Mujeres del mundo; uníos

Este 8M nos encuentra en un mundo que exhibe el horror sin disimulo: genocidios, invasiones, guerras de ocupación, bloqueos que condenan pueblos enteros al hambre. La violencia se vuelve espectáculo cotidiano mientras la política internacional se ordena en clave militar y económica. Y ese “nuevo orden” no es abstracto: quienes deciden, financian y conducen estas guerras son en su enorme mayoría hombres —ricos, blancos, del Norte Global—.

Asistimos a un retroceso de derechos en distintas partes del mundo: se cuestiona la autonomía de las mujeres, se atacan las políticas de igualdad y se busca reinstalar jerarquías que creíamos superadas. Se naturaliza que la concentración de la riqueza conviva con la pobreza extrema, que la raza siga marcando destinos, que los cuerpos de las mujeres y de las disidencias sean territorio de disputa. Y frente a este escenario, el odio se ha convertido en idioma.

En este contexto, se instala la idea de que los avances en igualdad son la causa de las crisis. Que el feminismo “fue demasiado lejos”. Que los retrocesos son culpa de quienes lucharon.

No aceptamos que se nos responsabilice por los daños de un sistema que nunca fue igualitario.
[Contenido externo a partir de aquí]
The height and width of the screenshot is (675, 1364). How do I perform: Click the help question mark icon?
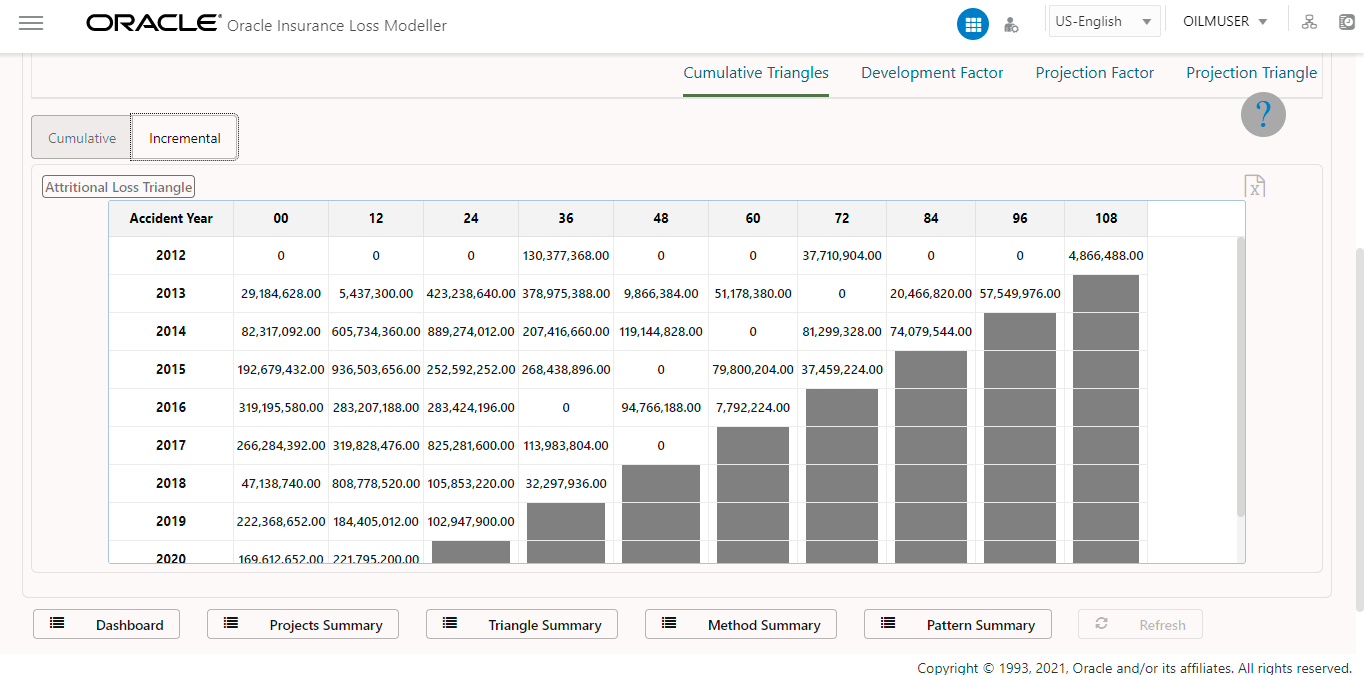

El feminismo ha sido una de las fuerzas transformadoras más potentes de nuestras democracias: visibilizó injusticias, amplió derechos y puso en la agenda pública lo que durante décadas fue normalizado y silenciado.

En Uruguay, nuestras demandas son claras y urgentes:

1- La defensa irrestricta de la autonomía sobre nuestros cuerpos, sin retrocesos ni tutelas.

2- La paridad real en la política y en todos los espacios de decisión, porque la democracia no es plena sin nosotras.

3- La autonomía económica para las mujeres, con políticas que enfrenten la feminización de la pobreza y reconozcan el trabajo de cuidados que sostiene la vida.

4- La declaración de la violencia de género como emergencia nacional, que requiere recursos, prioridad política y compromiso institucional efectivo.

En suma, luchamos contra el patriarcado, contra la división sexual del trabajo, contra los estereotipos de género y las discriminaciones, contra el sentido común que los reproduce.

Frente a un orden mundial masculinizado y desigual, seguimos construyendo, desde abajo y en colectivo, otro horizonte posible.